Section 01 Interactions, particules, noyaux, du laboratoire au cosmos

VI. Énergie nucléaire

La France, avec ses 80 % d'énergie électrique d'origine nucléaire, reste une exception dans le monde. Conformément aux lois Bataille (1991 et 2006), le rapport rendu au gouvernement fin 2012 par le CEA, en collaboration avec le CNRS, l'IRSN et les industriels, traite des systèmes nucléaires et du cycle du combustible (amont et aval) et donne les orientations prioritaires pour « la gestion durable des matières nucléaires ». Dans ce cadre, les récents accidents nucléaires japonais ont ébranlé l'industrie nucléaire. Cette dernière a dû prendre des mesures de grande ampleur, la sûreté étant plus que jamais la priorité pour l'ensemble des activités touchant au nucléaire civil.

Pour répondre à ces priorités, le CNRS est un acteur majeur du programme interdisciplinaire Nucléaire, Énergie, Environnement, Déchets, Société (NEEDS). Les axes de recherches portés par les physiciens de l'IN2P3 se situent dans les systèmes nucléaires et leur déploiement. Les réacteurs de 4e génération envisagés sont des réacteurs à neutrons rapides : réacteurs rapides refroidis au sodium (RNR-Na), réacteurs rapides à sels fondus (MSFR), réacteurs pilotés par accélérateur (ADS). Dans ce contexte, le démonstrateur ASTRID (RNR-Na) porté en grande partie par le CEA devrait être opérationnel à l'horizon 2030. Comme les bases de données nucléaires concernant les spectres neutroniques rapides sont incomplètes, les mesures de sections efficaces et de production de particules (n,xn ; fission...) auprès d'installations nucléaires (IRMN, SPIRALII/NFS, Licorne, GSI, CERN nTOF, ILL) sont indispensables pour renseigner les bibliothèques de données afin de simuler avec des incertitudes de plus en plus réduites les paramètres de fonctionnement des cœurs nucléaires. Ces mesures permettent également d'améliorer la précision des inventaires des combustibles usés afin d'en optimiser leur gestion.

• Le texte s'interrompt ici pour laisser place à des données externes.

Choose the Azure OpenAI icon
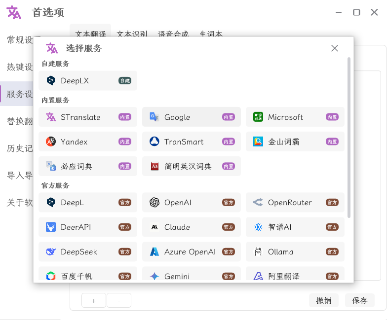Screen dimensions: 387x320 click(155, 252)
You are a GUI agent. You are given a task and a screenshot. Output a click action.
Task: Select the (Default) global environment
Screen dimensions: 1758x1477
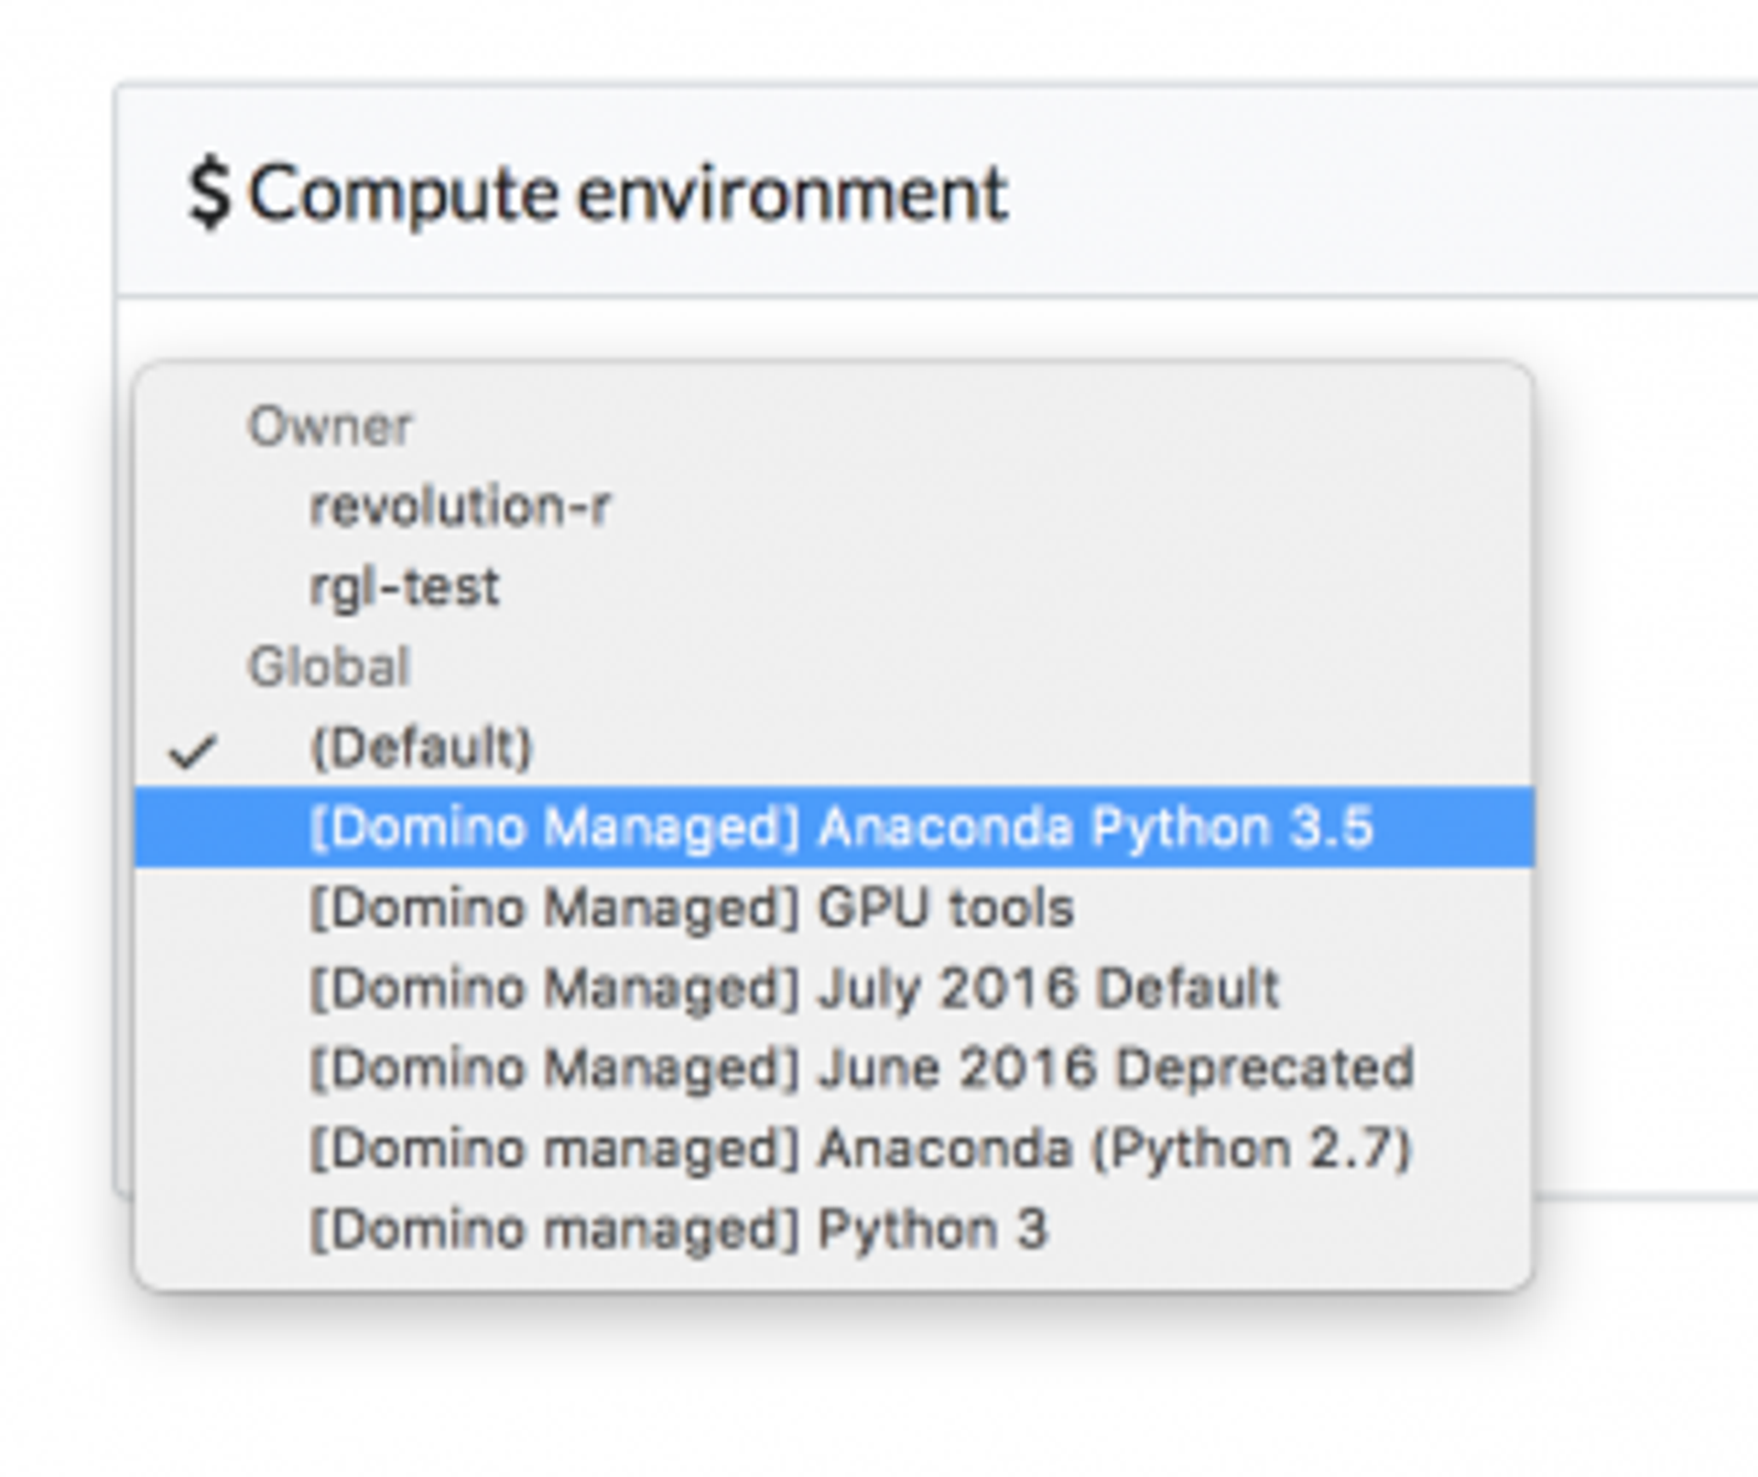(x=421, y=747)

Concernant la gestion des déchets, les efforts concernant les ADS, dans un cadre européen (projets FP6 et FP7 GUINEVERE, FREYA, MAX), à la fois en physique expérimentale des réacteurs sous-critiques et en physique des accélérateurs de haute intensité, devraient voir leur aboutissement à la fin de la décennie dans la construction du démonstrateur MYRRHA (Multi-purpose HYbrid Research Reactor for High-tech Applications). Parallèlement, des équipes du CNRS (INC) travaillent sur la séparation des actinides en vue de leur transmutation ou de leur stockage. Pour les systèmes de génération IV, les MSFR, réacteurs très innovants quant à la gestion du combustible (cycle Th/U avec du combustible liquide), constituent un des axes de développement à long terme dont le CNRS est leader en Europe (projet EVOL).

Pour la stratégie globale de renouvellement, d'extension ou d'arrêt du parc électronucléaire, des équipes de l'IN2P3 travaillent, indépendamment des industriels, sur ces scénarios énergétiques (développement des codes de calcul MURE, CLASS...) de déploiement, de développement ou d'arrêt de filières en prenant en compte les ressources en matières premières ainsi que les impacts sociétaux et économiques.